§ What to work on: List, from the lines below, each one with "Wasdale" in it.

===== Available data

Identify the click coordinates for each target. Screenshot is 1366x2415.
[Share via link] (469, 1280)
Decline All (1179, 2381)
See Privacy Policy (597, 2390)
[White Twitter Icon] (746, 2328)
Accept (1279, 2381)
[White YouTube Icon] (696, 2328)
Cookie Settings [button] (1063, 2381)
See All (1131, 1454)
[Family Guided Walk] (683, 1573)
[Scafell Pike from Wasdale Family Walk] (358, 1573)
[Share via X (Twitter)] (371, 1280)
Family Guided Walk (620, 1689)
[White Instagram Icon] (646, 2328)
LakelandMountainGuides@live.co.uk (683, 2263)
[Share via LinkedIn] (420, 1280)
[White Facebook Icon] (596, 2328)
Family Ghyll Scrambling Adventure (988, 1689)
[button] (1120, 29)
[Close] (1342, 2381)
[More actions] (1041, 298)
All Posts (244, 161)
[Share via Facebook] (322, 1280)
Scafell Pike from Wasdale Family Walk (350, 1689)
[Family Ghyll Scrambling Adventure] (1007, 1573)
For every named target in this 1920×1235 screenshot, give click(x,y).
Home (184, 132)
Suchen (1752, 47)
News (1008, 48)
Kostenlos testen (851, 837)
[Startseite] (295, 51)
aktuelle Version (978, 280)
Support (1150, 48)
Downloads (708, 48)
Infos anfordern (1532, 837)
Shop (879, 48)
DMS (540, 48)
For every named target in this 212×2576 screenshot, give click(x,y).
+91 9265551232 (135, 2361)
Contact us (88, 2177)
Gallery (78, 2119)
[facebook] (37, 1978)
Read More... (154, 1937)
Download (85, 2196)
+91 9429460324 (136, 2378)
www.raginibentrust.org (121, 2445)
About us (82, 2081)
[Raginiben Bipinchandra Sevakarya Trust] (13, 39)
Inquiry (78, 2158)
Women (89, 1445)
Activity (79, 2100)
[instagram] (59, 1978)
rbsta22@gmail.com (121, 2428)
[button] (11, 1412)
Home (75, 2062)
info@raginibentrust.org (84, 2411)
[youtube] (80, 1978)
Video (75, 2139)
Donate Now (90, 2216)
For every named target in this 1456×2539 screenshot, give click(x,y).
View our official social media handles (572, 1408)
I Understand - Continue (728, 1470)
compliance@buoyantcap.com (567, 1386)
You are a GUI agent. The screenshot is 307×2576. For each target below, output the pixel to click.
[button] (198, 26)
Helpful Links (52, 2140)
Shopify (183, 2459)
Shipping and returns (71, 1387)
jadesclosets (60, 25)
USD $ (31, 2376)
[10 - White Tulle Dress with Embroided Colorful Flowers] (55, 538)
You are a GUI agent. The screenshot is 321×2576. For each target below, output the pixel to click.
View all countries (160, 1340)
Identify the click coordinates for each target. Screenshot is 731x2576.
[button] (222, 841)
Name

==========

§ Task solution:
[Scafell Pike from Wasdale Family Walk] (358, 1573)
Scafell Pike from Wasdale Family Walk (350, 1689)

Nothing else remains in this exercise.